Prior to the virus outbreak, state company PetroVietnam was forecasting a gas deficit of more than 2bn m3 in 2023, rising to 7bn m3 by 2030.
Myanmar enters the LNG market
A bright spot in the LNG market in southeast Asia has been the start of LNG imports to Myanmar with Malaysia’s Petronas reporting the delivery of its first LNG cargo onboard the 27,500 m3 CNTIC VPower Global in early June. Another, larger cargo onboard the 162,000 m3 Golar Kelvin was also reported to have loaded at Bintulu, Sarawak, destined for Myanmar, although it is not clear that Myanmar has the capacity to berth the vessel directly.
The ADB forecasts the country’s economy will grow by 4.2% in 2020, the second fastest rate in southeast Asia. Myanmar’s rising demand for gas is eating into its capacity to export gas by pipeline to Thailand, while domestic production dropped from 19.2bn m3 in 2015 to 17.8bn m3 in 2018.
Upstream, agreements were reached between France’s Total (40%), Australia’s Woodside (40%) and Myanmar’s MPRL E&P (20%) to develop the ultra-deepwater Block A6 in the Gulf of Bengal in December last year, following successful appraisal drilling in 2019.

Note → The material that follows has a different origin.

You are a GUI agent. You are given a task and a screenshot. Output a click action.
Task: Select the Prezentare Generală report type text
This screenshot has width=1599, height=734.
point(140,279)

A production start date of 2023 has been mooted, but this looks ambitious in the current environment and both Total and Woodside have announced large cuts in capital spending this year as a result of Covid-19. If developed, Block A6 would feed into the Yadana platform complex which supplies gas to Myanmar and Thailand.

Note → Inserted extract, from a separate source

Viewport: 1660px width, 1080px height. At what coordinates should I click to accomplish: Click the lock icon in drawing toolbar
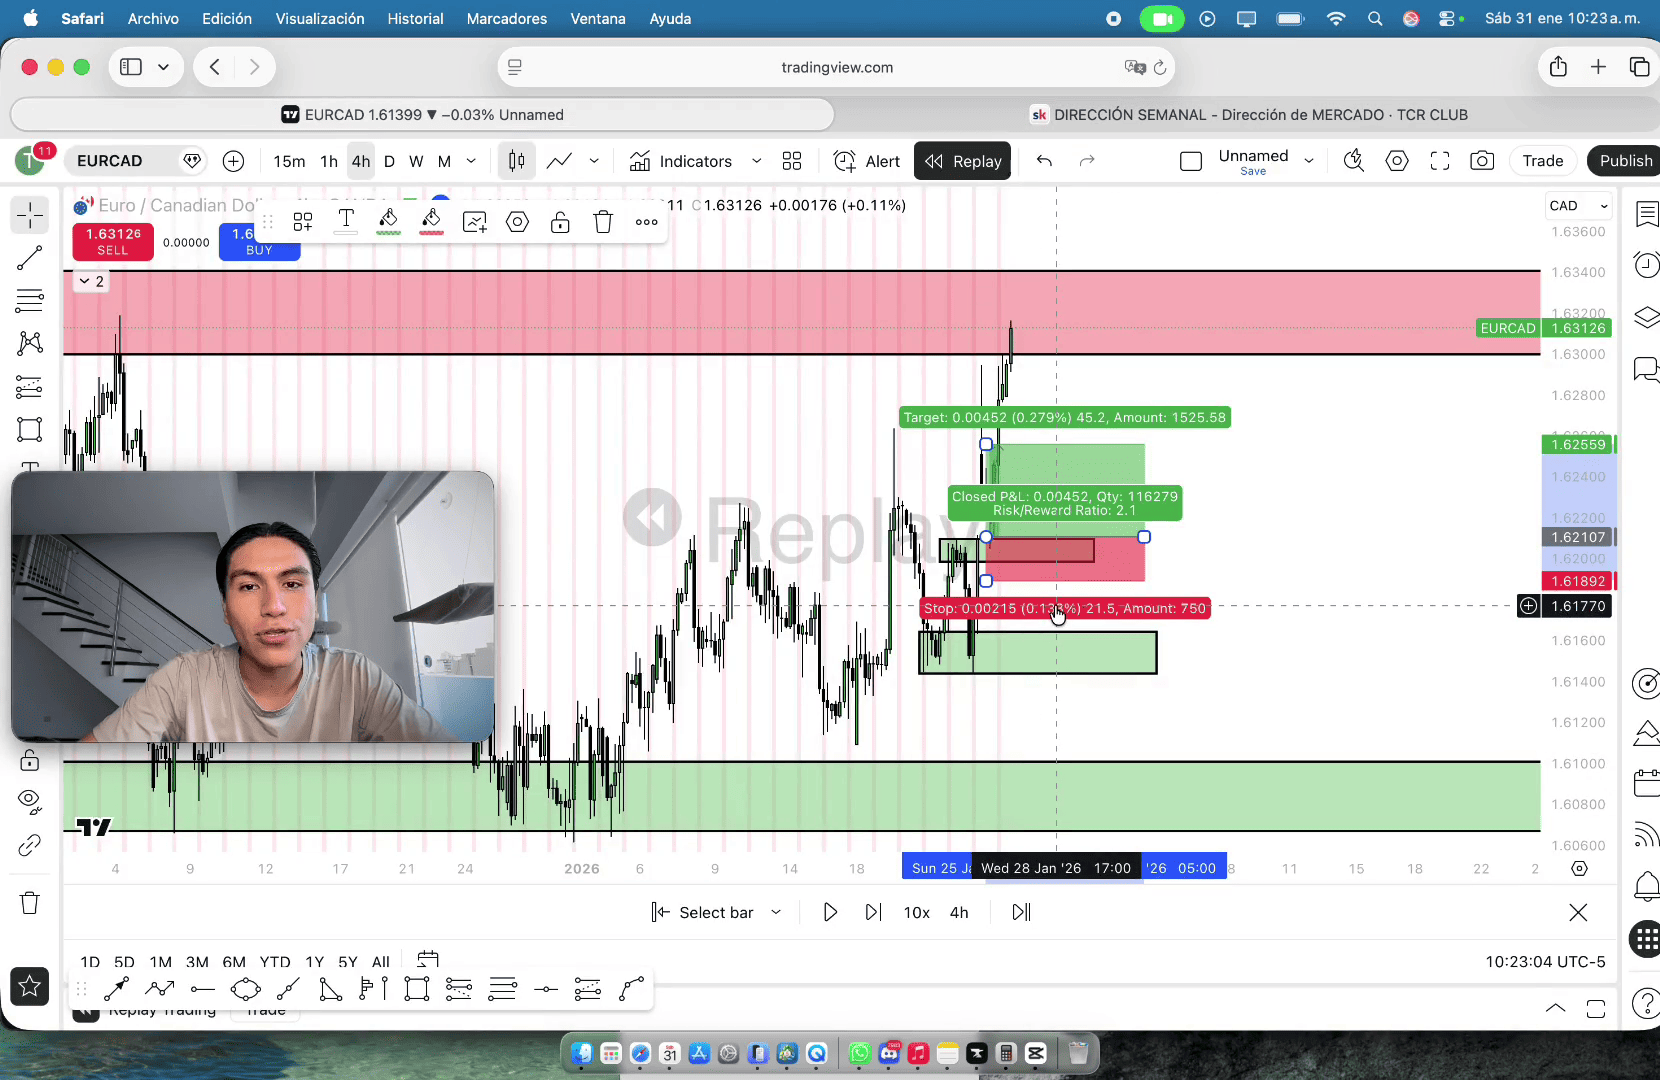point(30,761)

With its gas balance deteriorating, Myanmar is rushing forward its LNG import capacity to source additional feedstock for power generation in an election year. Annual electricity demand growth is reported to be running as high as 17%.
China link
The ability to import LNG into Myanmar may have wider significance. Most of the investment capital for LNG regasification and gas-fired power plant development in the country is coming from China. Myanmar’s exports of gas by pipeline to China rose to about 4bn m3 in 2019, according to Chinese import data, but remain significantly below the Myanmar-China pipeline’s capacity of 12bn m3.

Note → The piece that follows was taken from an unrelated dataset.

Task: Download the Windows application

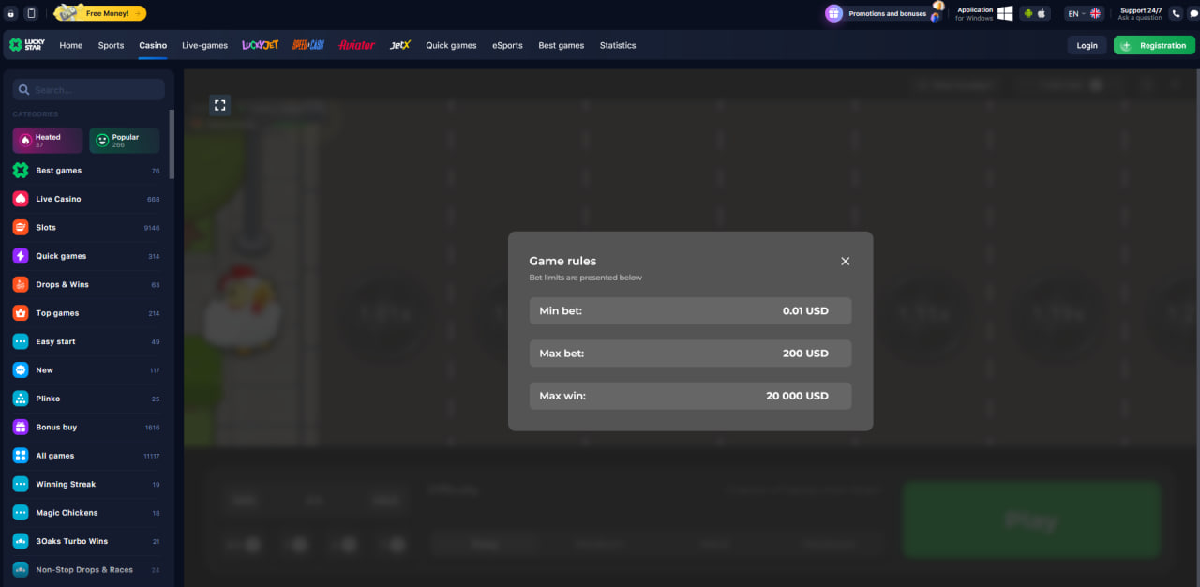Action: click(1005, 14)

The Myanmar-China oil and gas pipelines were completed in 2013, bringing oil and gas supplies into southwest China at Ruili in Yunnan province far from China’s main east coast LNG terminals and oil import facilities. In addition to reaching into China’s southern hinterland, the pipes have significant strategic importance for Beijing because they do away with shipping LNG through the narrow Strait of Malacca, which is the Achilles’ heel in China’s energy security strategy in the event of conflict.
Initial LNG supplies will be used to supply emergency power generation in and around Yangon, but as well as meeting domestic needs, the development of LNG import capacity could lead to the onward transit of regasified LNG cargoes via pipeline into southwest China.